The Crossover.

I was trained as a professional actress, singer, voice over artist and director. I was also trained as a dancer, but we won’t go into that, as my friends in the business, I’m sure, will understand.

One of the things we talk about, as artists, is our biggest influences on our work. As a self-made herbalist and fertility expert, I’d like to address that question.

Dr. Robert S. Mendelsohn’s book Male Practice literally changed my life. It was a wake-up call after years of being mistreated and absolutely abused by my health practitioners, particularly in the area of women’s health.

Let me go back a bit into my personal history. When I was a young woman, I began my monthly cycles. They were painful and irregular, which my (male) OBGYN assured me was normal. As the pain increased, I became unable to get out of bed for one, then two, then sometimes three or more days at a time. I was given birth control pills (BCP) even though I was not sexually active. In other words, this was not what BCP were intended for, and yet I was given BCP. This is called off-label use . I’ve hyperlinked that for you so that you can learn more about this practice, because it is legal and it is common and it is potentially dangerous and most if not all doctors will neglect to tell you this. At any rate, like most women with gynecological complaints that had no easy solution, I was given BCP as a first line of recourse.

BCP did not alleviate my pain. I was told to take aspirin (interestingly, this was not suggested by my doctor as a first course of treatment). Then when aspirin was found to be dangerous (particularly in children, which I was at the time!) I was told to take tylenol. Then I was given codine. Then a long string of narcotics. This was all well before I was 16 years old.

Nothing worked. So I was told that this was a psychosomatic problem and shuffled off to a couple of psychologists. I was reprimanded by them for my indulgence. I was even reprimanded by my father who would shout “get out of bed and you’ll feel better.” I couldn’t and I didn’t.

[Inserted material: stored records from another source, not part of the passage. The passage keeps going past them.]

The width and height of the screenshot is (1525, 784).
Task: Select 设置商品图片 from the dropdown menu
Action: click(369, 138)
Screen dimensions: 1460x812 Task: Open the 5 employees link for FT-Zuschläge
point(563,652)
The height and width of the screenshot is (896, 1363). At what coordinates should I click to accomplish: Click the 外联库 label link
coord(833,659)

I don’t blame dad. How could he have known what I was to learn only 4 years after suffering in this way…that I had Endometriosis, but unfortunately I couldn’t find a doctor who would believe that this is what I had. I was told it was a “professional, white woman’s disease.” Yes. That’s correct. And my parents and the doctors really bought into that.

Well, we know now that any woman can have Endometriosis. (Check out my article here for more details about this disease.) And, indeed, it took another two years for me to find an OBGYN, a woman, my first, it should be noted, who actually believed me and agreed to do exploratory surgery to prove it.

But I digress.

After my official diagnosis, more surgeries were to follow. So was the diagnosis of PCOS and “unexplained infertility” among others. And of course, the wide array of highly dangerous drugs with side effects such as death, cancer and permanent loss of fertility. Finally my new OBGYN suggested Traditional Chinese Medicine (TCM). Had we run out of options so quickly?

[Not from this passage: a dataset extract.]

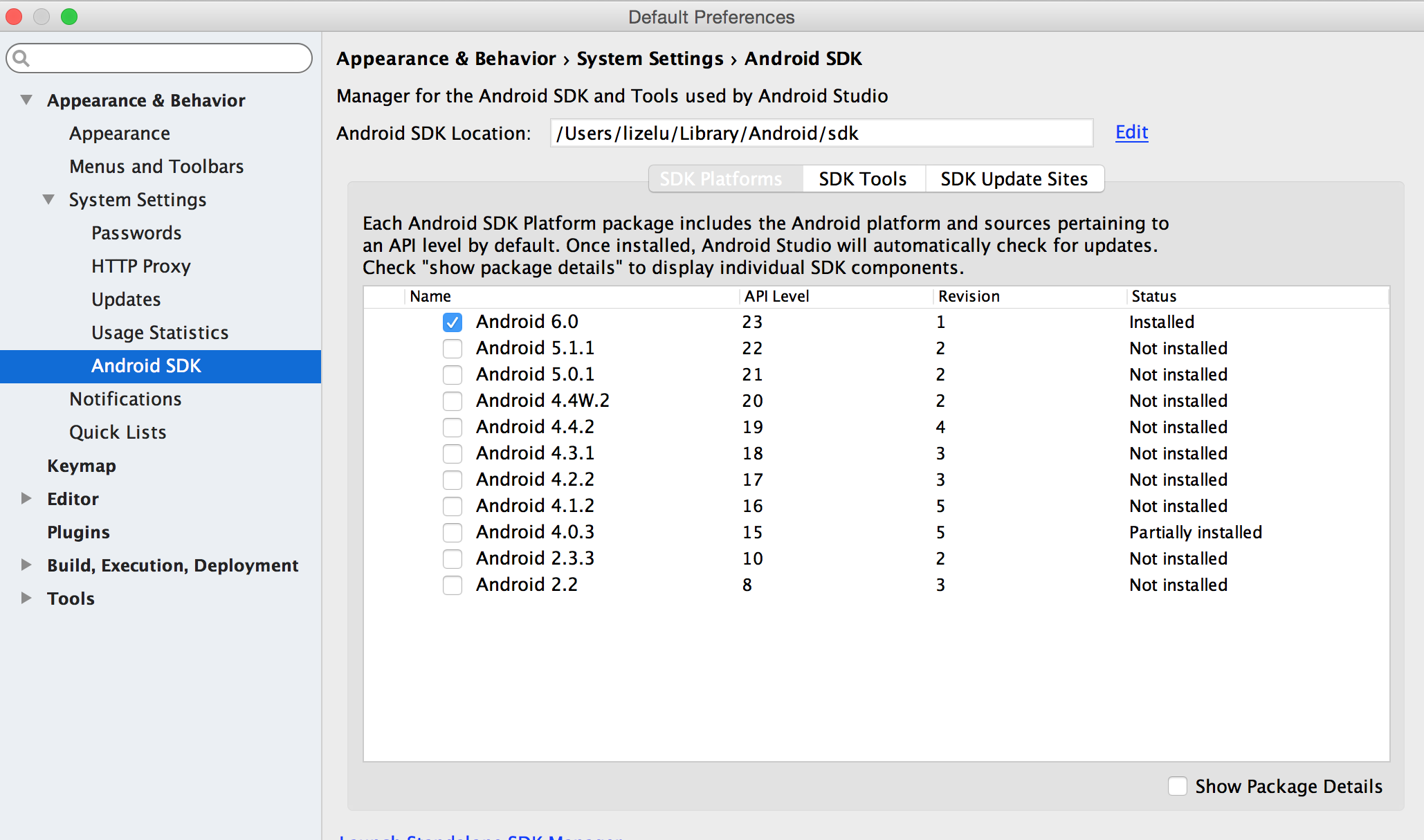
Task: Expand the Build, Execution, Deployment section
Action: 26,565
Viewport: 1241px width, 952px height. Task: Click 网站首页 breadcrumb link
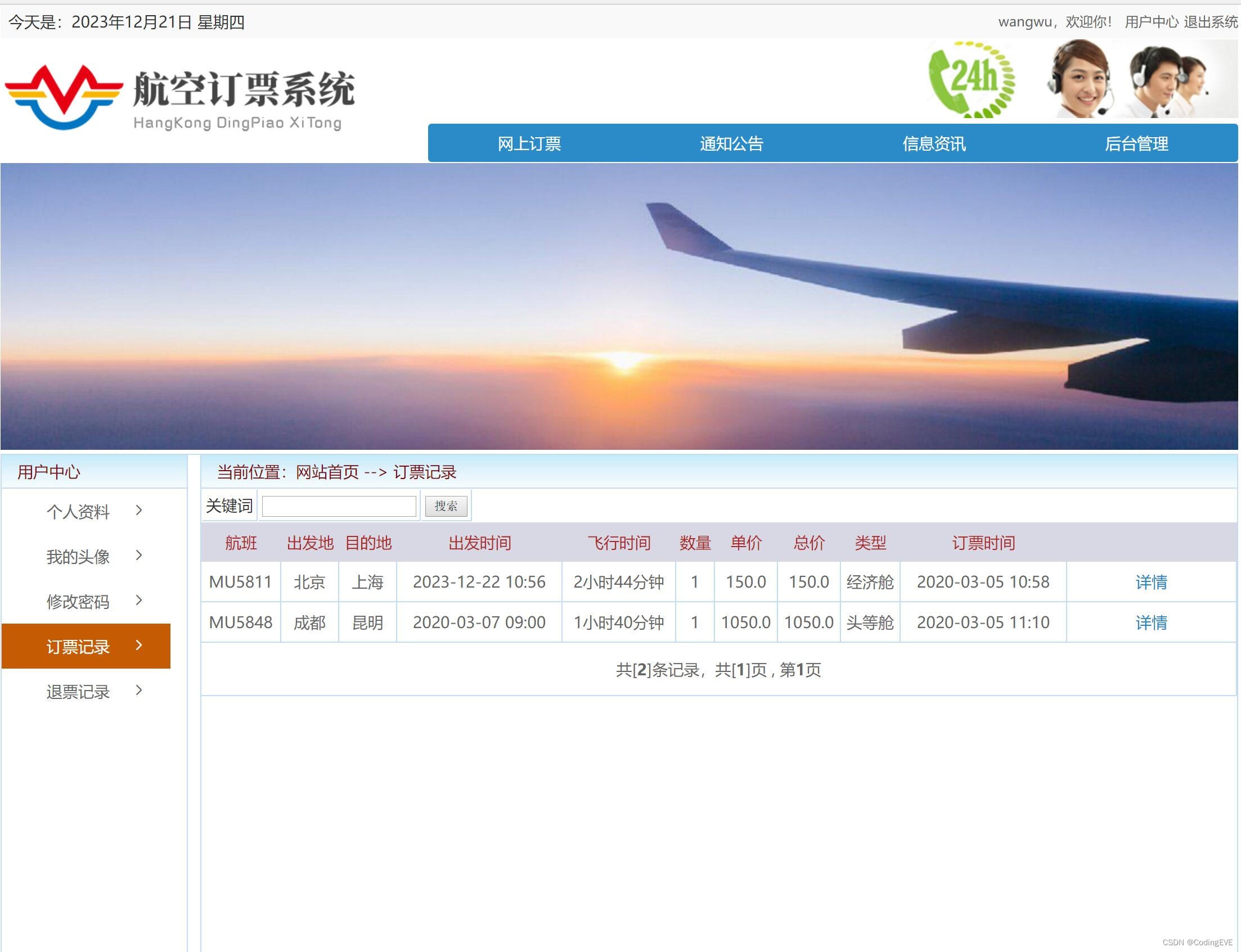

This began my journey into so-called alternative medicine. I began to realize that there was another side to the only side of medicine I had ever known, and I wanted to learn more about it.

(You may have noticed that all of my posts to date contain links to books. There is a reason for that. This is how I learned and how others can learn, if they so choose.)

One of the first books to fall into my lap was Mendelsohn’s How to Raise a Healthy Child in Spite of Your Doctor. If I were stranded on a desert island with only one book about childrearing to take with me, this would be it. The man is a genius! Mendelsohn (who is now deceased) was a former national director of Project Head Start’s Medical Consultation Service and associate professor of Preventive Medicine and Community Health in the School of Medicine of the University of Illinois, as well as a practicing pediatrician for well over 30 years. He was mainstream…and was advocating against the system. This lead me to read his opus and best seller Confessions of a Medical Heretic. Also a must read with the caveat that one must be ready to internalize it. And this led me to Male Practice. Male Practice is, you guessed it, all about how women are mistreated in the medical profession, and how there is a grand tradition, perpetuated in medical school, for doing so.

Here was a virtual replay of my personal experiences thus far. From how doctors prescribe to what doctors prescribe, it was all laid out for me. And I realized what a precarious and dangerous situation I was treading in.

I moved slowly through the world of alternative or complimentary medicine  (as it’s sometimes called), eventually stumbling upon what I like to call Wise Woman Traditions. These are the folk traditions. The medical modalities of our ancestors. They involve energy healing and intuition, which has evolved into modern day EFT and reiki and the like but also concrete medicine, such as herbs and essential oils.

I first combined bits and pieces that I learned to heal myself and then, meeting others in my predicament, I began to help them to heal as well. And this is how Wise Woman Fertility was born.